A partir de ce constat, le Procès Populaire Communautaire s’est présenté comme une “nouvelle étape” et une “voie pacifiste de lutte des peuples indigènes du Oaxaca afin d’exiger le respect de leurs droits qui ont été violentés par l’État et les entreprises minières,” : en dehors du système de justice officiel, “ les villages et les communautés ont jugé les autorités et les entreprises minières responsables des violations commises dans les différents domaines de la vie des peuples, dans leurs droits individuels et collectifs et face aux préjudices graves faits à la terre et au territoire” .
Le juré, composé d’experts nationaux et internationaux, a rendu son verdict en affirmant la violation des droits suivants: le droit à l’autodétermination, à l’autonomie, à la Terre et au territoire, à la consultation préalable, libre et informée, à l’information publique, à un environnement sain, à la santé ainsi qu’à la protection de ceux et celles qui défendent les droits de l’Homme.
C’est pourquoi, dans le verdict de ce jugement on insiste sur la nécessité d’annuler les 322 concessions et les 42 projets miniers en vigueur dans l’État. On exige aussi la suspension immédiate de la remise des titres miniers “jusqu’à ce qu’un nouveau cadre juridique soit mis en place, un cadre qui respecterait pleinement et efficacement les droits des peuples indigènes établis par les traités internationaux et par la Constitution, la dérogation de l’actuelle loi sur les mines et d’autres lois en lien avec cette industrie”. De plus, le verdict exhorte aux autorités d’adopter des lois et des politiques publiques qui protègent les droits et les peuples indigènes, qui les reconnaissent comme sujet de droit public et qui incluent des mécanismes effectifs de réparation intégrale des préjudices subis.
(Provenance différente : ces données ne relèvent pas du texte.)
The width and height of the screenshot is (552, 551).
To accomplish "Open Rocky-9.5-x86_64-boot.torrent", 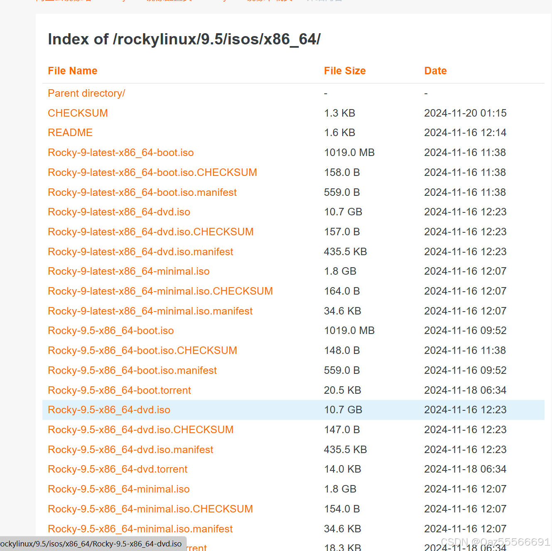I will point(119,390).
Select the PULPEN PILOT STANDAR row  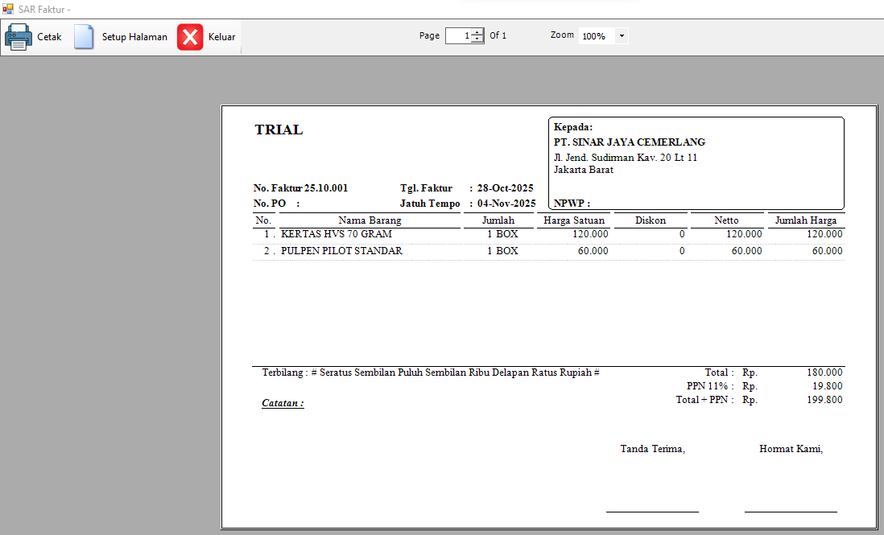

Le verdict a aussi souligné la nécessité de protéger ceux qui défendent leurs territoires pour qu’ils puissent le faire dans “des conditions de liberté et de sécurité” et a exigé de “mettre fin aux politiques de criminalisation de la protestation sociale , punir les responsables des assassinats, la présentation en vie et immédiate des défenseurs du territoire portés disparus, ainsi que d’annuler les mandats d’arrêt contre les défenseurs pour ces mêmes raisons, ainsi que les menaces individuelles et collectives”.
“Oui à la vie, non à l’exploitation minière“ ou “Pas d’or, pas d’argent, l’exploitation minière tue!” sont les slogans qui se sont fait entendre lors du jugement mais aussi lors de la présentation du rapport correspondant.